An experienced Santa Ana employment law attorney must be consulted if this has happened to you. Many public and private officials aren’t quick to make policy changes or stop their behavior, but a timely lawsuit can put a stop to the unlawful behavior.

In 2008, a woman was taking her nephew to court in Douglasville, Georgia, when an officer who was using a metal detector told her that headscarves couldn’t be worn in court. The woman told the officer that the policy discriminated against her and she attempted to get out of the courtroom. But the officer arrested her and charged her with contempt.

While the charge was later dropped, she was forced to remove her head covering, was placed in cuffs and carted off to jail like a common criminal.

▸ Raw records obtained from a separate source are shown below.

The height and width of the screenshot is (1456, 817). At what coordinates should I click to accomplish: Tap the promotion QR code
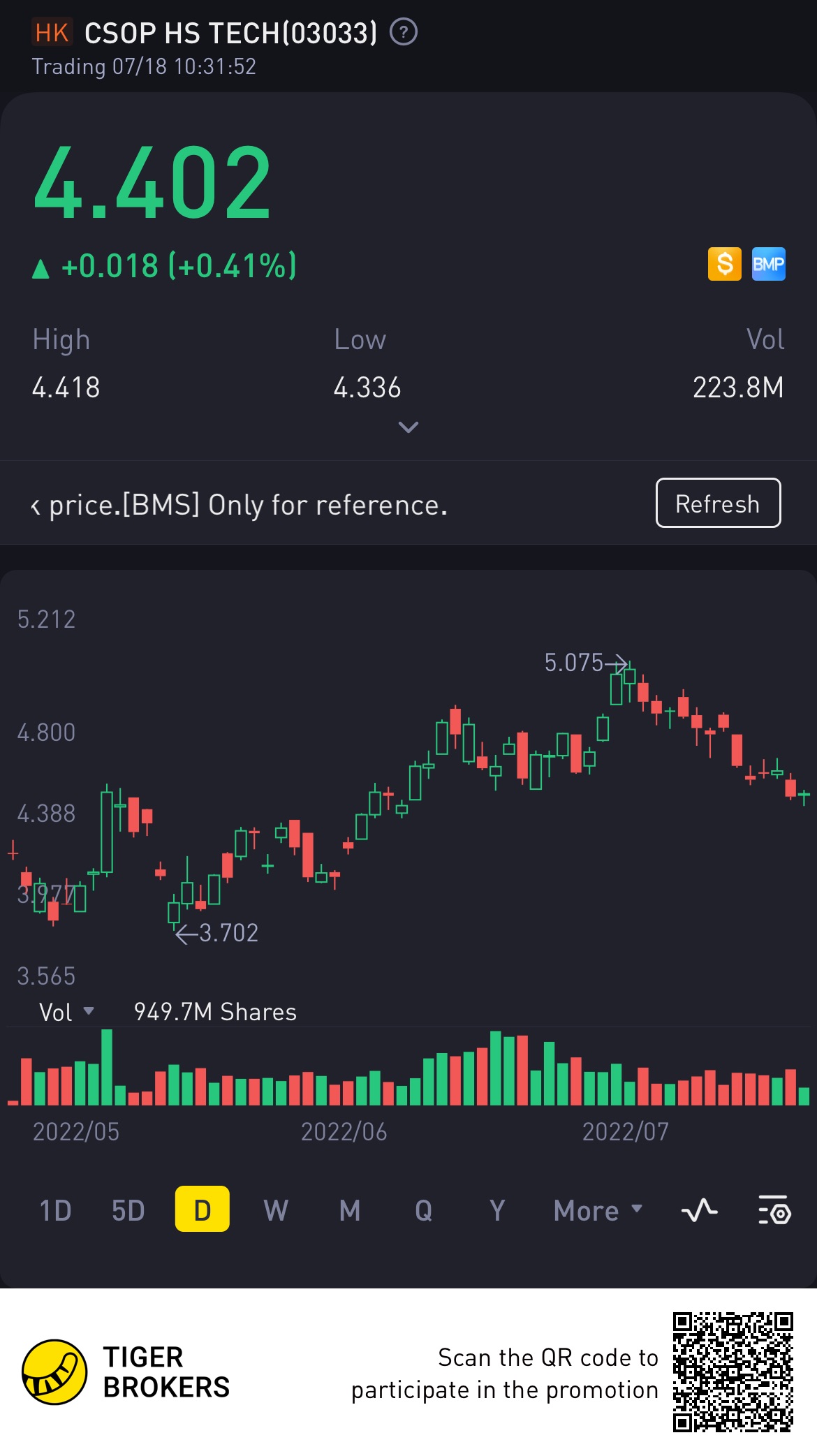[x=733, y=1372]
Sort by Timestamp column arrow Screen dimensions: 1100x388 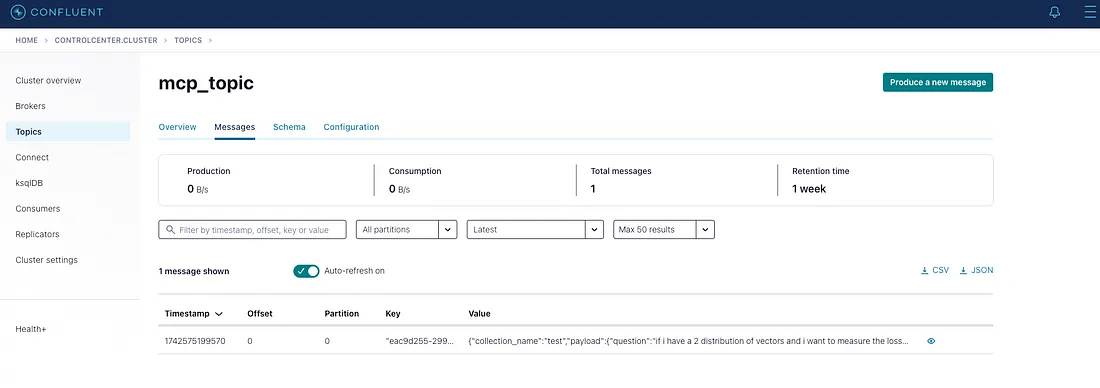pos(219,314)
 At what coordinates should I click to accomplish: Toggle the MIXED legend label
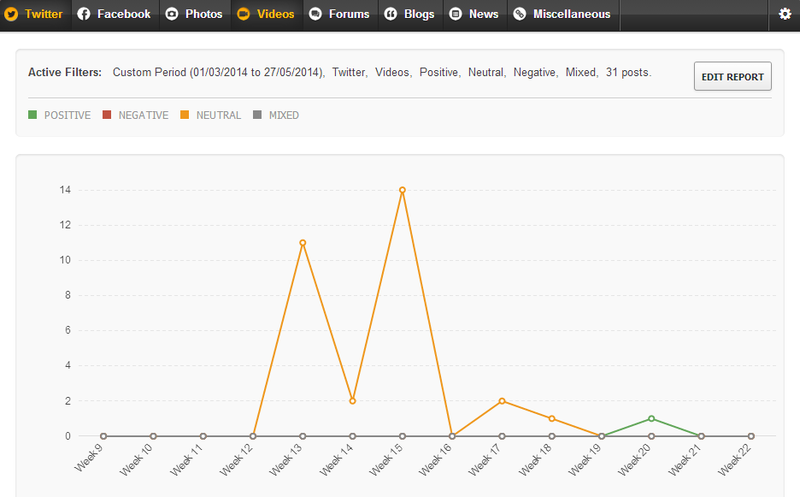[x=283, y=115]
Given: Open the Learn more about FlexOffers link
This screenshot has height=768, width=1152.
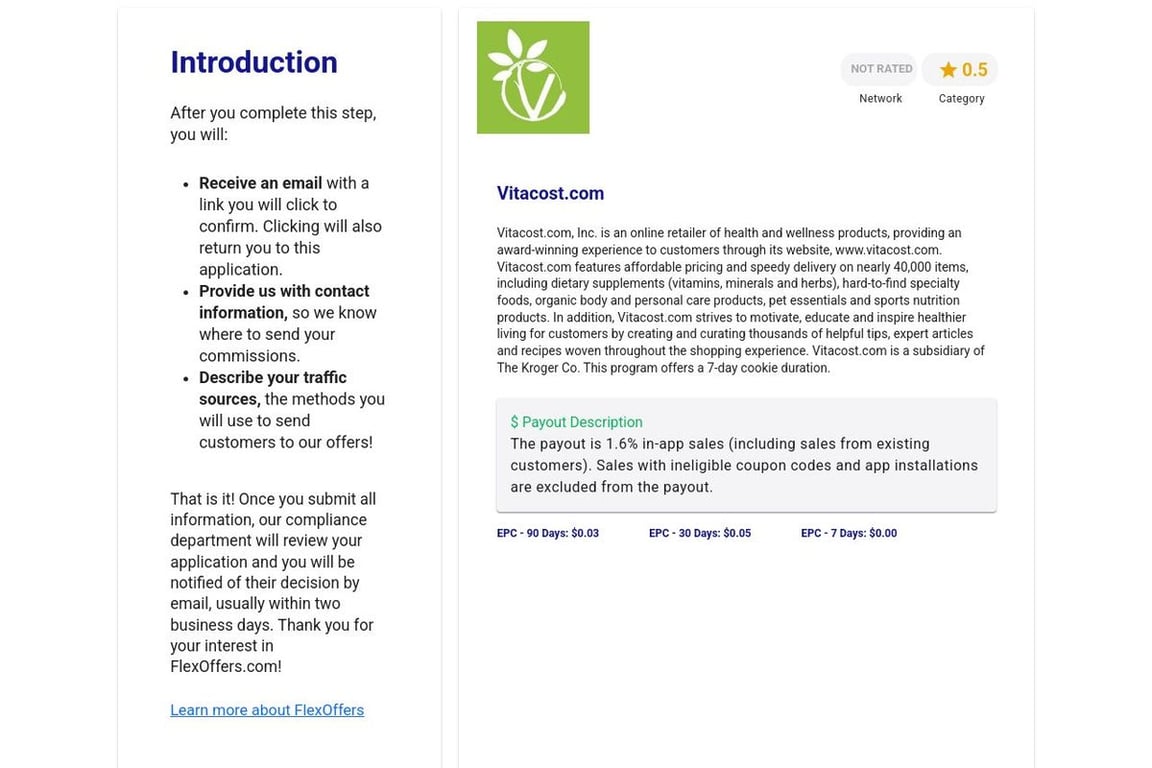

The wearing of headscarves in the Muslim world mark modesty, as they cover up a woman’s hair and neck.

U.S. civil rights advocates say that banning them amounts to religious discrimination, while in France, they have been banned on school grounds.

After settling the lawsuit, the city will have to adopt a new policy permitting people to wear headscarves inside courtrooms and allowing those wearing religious head coverings to go through a private screening area with a person of the same gender.

Many of these policies used by companies and municipalities are borne out of ignorance for a certain religion and aren’t fair to those who practice it. No one wants to be discriminated against, but decision-makers sometimes don’t realize the damage their policies are doing.

Every American enjoys the right to choose their religion and believe what they want. If that means they choose to wear a certain garment in a certain way, a city shouldn’t be allowed to stop them from doing so. Let’s hope that businesses and cities that treat people differently based on their religious choice see this decision and wise up.